> _Activity_: Find and return every line of the data that contains the word "computer".

---- The data

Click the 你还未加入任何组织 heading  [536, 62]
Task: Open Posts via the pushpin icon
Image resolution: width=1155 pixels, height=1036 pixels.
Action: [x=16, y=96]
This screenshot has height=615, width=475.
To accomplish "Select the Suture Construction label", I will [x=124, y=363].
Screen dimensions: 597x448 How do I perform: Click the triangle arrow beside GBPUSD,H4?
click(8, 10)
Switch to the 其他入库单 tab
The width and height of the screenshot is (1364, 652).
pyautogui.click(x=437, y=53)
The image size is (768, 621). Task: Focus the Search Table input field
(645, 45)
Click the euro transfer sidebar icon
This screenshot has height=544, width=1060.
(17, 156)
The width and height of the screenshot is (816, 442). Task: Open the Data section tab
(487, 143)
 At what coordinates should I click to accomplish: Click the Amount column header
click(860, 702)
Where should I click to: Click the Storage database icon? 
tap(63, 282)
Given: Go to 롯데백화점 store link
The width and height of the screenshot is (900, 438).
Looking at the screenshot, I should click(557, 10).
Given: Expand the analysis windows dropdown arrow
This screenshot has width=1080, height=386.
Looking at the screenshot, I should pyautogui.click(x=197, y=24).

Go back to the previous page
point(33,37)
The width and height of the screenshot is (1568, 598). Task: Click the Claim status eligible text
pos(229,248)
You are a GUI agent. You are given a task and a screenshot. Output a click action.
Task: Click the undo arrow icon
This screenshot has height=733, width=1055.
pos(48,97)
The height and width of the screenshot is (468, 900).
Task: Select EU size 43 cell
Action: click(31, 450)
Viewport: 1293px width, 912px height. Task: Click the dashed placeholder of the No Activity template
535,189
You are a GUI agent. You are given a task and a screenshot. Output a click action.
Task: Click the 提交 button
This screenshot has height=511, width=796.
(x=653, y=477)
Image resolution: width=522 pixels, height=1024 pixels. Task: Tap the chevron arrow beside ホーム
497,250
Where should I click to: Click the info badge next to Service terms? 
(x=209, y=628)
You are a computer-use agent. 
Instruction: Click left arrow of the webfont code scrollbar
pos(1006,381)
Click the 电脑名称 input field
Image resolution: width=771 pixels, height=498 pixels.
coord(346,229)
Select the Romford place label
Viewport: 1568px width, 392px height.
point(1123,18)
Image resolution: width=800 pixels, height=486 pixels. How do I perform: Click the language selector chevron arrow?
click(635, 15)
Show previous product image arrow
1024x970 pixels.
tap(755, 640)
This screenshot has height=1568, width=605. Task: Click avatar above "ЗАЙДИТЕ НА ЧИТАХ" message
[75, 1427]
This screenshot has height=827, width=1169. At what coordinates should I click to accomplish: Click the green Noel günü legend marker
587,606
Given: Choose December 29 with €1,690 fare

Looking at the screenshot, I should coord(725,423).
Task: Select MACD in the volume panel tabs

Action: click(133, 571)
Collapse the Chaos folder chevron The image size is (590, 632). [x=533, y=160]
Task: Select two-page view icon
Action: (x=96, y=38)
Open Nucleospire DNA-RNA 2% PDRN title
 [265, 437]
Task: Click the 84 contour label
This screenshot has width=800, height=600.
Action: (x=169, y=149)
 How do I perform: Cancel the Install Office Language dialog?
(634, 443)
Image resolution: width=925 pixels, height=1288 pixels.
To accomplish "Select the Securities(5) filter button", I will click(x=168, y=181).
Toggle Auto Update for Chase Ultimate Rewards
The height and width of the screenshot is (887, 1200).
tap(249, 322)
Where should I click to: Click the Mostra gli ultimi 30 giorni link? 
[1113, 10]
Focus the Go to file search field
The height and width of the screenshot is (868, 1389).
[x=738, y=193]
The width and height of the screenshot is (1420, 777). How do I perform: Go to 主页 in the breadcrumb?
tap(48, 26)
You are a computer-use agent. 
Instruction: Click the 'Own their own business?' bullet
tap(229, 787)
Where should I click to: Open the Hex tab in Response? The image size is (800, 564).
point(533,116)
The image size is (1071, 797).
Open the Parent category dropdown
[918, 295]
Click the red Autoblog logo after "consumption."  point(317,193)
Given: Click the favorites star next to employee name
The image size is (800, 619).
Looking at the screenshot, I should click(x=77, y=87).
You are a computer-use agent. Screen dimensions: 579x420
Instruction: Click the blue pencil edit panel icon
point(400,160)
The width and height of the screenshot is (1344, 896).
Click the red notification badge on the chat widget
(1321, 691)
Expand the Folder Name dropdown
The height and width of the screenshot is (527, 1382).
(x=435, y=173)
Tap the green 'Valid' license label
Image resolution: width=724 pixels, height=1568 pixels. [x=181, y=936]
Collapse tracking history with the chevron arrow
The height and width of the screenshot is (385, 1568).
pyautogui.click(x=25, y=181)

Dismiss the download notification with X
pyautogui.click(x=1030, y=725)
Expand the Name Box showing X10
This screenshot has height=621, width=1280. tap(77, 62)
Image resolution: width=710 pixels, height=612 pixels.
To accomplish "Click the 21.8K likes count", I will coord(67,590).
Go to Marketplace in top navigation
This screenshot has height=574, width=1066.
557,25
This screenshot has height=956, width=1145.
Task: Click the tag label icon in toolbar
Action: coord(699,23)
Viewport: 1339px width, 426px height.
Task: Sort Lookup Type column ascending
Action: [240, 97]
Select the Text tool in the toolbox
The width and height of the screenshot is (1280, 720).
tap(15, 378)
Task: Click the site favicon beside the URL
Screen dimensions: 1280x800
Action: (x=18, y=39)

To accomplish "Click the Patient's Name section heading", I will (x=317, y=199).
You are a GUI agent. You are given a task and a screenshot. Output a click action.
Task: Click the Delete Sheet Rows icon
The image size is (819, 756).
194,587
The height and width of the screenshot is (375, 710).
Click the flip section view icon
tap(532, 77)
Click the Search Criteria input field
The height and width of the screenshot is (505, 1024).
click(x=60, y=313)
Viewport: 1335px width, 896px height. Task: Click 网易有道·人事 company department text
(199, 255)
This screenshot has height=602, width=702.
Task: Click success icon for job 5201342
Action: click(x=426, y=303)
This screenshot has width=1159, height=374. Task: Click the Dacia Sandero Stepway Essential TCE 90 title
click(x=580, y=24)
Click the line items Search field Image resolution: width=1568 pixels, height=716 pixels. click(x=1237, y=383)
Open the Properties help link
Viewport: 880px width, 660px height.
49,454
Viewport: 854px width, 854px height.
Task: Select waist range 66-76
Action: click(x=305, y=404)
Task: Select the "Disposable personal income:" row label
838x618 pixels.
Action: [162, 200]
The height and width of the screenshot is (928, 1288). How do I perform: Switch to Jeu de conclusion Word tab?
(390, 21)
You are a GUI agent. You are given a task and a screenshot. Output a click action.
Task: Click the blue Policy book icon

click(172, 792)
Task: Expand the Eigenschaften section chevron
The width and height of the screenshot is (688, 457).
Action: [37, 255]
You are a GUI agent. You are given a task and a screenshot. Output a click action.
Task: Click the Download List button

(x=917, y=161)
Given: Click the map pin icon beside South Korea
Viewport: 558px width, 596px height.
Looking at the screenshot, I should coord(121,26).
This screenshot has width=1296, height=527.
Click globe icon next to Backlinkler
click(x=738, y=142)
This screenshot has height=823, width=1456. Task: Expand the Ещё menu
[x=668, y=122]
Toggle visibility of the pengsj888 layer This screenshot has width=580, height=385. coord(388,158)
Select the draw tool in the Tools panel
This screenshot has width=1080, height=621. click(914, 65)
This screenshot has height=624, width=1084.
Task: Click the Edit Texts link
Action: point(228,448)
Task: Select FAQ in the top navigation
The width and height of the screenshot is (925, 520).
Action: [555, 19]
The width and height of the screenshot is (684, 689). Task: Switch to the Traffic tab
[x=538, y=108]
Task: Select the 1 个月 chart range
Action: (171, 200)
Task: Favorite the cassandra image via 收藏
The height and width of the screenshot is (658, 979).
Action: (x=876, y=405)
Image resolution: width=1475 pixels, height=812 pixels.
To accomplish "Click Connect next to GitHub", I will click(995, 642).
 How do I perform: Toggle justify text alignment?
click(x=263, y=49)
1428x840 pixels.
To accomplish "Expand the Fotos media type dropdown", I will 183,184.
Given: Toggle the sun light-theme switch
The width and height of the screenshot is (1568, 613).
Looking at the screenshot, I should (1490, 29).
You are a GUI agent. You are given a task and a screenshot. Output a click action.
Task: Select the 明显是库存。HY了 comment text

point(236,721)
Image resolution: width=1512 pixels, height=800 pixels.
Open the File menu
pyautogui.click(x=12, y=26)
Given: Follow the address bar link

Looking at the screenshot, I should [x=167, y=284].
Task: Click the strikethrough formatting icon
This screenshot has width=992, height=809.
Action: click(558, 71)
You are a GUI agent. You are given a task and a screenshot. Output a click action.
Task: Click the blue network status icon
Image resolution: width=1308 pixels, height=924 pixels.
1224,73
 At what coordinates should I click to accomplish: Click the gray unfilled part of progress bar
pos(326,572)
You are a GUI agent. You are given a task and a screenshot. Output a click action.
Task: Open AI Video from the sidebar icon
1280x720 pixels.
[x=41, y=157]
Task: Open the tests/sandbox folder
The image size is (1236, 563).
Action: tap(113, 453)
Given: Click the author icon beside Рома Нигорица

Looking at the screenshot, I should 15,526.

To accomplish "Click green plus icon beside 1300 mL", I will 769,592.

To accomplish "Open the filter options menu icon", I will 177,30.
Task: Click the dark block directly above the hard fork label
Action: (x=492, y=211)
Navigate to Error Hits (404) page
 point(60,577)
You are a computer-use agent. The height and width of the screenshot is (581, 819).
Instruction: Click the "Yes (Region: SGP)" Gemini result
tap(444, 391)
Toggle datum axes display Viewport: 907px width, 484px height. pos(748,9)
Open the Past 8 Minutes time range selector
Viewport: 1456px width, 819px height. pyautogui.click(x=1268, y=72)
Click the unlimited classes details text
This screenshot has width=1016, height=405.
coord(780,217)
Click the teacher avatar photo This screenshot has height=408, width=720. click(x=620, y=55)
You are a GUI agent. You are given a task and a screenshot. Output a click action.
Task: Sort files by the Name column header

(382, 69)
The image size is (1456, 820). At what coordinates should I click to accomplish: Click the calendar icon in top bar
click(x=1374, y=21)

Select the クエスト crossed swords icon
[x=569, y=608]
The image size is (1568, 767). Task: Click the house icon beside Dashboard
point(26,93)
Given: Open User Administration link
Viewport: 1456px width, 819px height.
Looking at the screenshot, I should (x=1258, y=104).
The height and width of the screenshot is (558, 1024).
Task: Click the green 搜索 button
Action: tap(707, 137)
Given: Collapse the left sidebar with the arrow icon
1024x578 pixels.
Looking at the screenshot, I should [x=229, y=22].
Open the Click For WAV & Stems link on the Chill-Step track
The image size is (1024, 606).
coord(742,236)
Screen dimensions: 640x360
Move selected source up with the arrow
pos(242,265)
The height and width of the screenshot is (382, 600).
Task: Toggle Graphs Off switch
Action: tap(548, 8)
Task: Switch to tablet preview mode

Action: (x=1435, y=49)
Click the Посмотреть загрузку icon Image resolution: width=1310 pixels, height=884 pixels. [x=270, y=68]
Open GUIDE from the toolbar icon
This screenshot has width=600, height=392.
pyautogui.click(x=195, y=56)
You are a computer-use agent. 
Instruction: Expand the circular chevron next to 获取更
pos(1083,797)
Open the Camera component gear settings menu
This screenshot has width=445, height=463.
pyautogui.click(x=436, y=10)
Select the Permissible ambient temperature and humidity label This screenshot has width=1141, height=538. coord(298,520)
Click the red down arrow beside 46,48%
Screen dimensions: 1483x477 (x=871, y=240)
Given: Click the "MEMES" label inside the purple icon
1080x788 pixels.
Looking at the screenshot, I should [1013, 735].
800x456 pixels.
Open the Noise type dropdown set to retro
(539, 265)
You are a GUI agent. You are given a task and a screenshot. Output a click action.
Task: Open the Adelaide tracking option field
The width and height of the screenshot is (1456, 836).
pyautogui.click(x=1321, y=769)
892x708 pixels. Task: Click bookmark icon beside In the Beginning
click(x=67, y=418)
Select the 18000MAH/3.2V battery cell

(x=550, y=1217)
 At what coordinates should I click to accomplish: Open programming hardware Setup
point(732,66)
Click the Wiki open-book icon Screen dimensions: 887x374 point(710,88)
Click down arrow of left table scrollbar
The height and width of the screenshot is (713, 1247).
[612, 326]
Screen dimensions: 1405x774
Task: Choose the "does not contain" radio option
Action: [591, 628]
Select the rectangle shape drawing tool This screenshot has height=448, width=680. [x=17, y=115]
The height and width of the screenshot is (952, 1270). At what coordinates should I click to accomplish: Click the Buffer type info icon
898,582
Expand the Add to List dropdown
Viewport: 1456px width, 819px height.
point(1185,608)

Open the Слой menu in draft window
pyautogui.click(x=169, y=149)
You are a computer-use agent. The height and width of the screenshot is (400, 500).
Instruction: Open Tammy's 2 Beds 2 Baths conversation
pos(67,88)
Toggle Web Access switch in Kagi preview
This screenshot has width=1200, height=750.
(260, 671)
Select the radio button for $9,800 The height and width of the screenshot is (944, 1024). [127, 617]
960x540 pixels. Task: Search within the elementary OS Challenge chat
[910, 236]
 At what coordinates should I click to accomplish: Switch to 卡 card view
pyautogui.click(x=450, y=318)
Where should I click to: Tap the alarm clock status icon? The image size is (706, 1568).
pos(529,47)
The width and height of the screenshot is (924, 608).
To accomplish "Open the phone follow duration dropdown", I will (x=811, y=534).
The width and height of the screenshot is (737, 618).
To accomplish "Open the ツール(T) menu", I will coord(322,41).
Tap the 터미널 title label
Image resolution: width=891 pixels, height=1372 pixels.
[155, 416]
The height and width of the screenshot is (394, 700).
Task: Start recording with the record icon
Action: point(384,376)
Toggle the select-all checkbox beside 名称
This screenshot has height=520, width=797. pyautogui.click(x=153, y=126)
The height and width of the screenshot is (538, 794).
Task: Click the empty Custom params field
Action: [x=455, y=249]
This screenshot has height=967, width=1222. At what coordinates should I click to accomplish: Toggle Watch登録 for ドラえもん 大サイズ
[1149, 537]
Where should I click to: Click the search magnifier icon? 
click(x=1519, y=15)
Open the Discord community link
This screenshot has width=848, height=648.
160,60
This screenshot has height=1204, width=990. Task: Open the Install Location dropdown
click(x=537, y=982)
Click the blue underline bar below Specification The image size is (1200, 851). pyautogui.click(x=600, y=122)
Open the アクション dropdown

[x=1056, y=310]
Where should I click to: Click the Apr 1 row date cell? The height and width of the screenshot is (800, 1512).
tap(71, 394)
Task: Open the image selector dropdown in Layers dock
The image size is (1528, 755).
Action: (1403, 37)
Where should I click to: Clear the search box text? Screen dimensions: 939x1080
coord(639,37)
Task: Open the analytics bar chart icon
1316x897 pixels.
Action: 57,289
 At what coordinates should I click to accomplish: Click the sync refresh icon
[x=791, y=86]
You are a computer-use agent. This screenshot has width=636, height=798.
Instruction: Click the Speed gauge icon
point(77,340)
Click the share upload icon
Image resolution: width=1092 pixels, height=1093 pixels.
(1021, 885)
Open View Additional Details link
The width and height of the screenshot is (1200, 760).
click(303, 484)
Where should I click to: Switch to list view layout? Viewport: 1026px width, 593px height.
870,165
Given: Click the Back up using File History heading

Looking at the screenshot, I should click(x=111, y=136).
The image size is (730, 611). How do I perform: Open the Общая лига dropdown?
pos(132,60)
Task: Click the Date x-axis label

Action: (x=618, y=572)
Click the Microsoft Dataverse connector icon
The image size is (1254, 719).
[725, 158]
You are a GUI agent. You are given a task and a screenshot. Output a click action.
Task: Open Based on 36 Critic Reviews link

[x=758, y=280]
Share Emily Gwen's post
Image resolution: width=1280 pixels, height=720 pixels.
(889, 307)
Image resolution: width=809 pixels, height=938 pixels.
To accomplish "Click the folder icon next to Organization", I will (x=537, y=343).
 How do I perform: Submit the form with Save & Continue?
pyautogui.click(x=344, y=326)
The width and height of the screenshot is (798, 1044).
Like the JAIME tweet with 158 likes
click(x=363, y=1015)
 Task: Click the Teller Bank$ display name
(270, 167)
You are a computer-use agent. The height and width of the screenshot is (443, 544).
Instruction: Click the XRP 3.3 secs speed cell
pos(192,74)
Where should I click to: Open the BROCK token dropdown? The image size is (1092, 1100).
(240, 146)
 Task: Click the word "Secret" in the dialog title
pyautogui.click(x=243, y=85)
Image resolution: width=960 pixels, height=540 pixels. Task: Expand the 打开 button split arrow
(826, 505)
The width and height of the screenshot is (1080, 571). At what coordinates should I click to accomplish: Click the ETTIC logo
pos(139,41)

--------

> _Task result_:
You are a computer-use agent. 
You are a computer-use agent. 
You are a computer-use agent. Screen dimensions: 579x420
You are a computer-use agent. The height and width of the screenshot is (581, 819).
You are a computer-use agent. 
You are a computer-use agent. The height and width of the screenshot is (400, 500).
You are a computer-use agent. This screenshot has width=636, height=798.
You are a computer-use agent. The height and width of the screenshot is (443, 544).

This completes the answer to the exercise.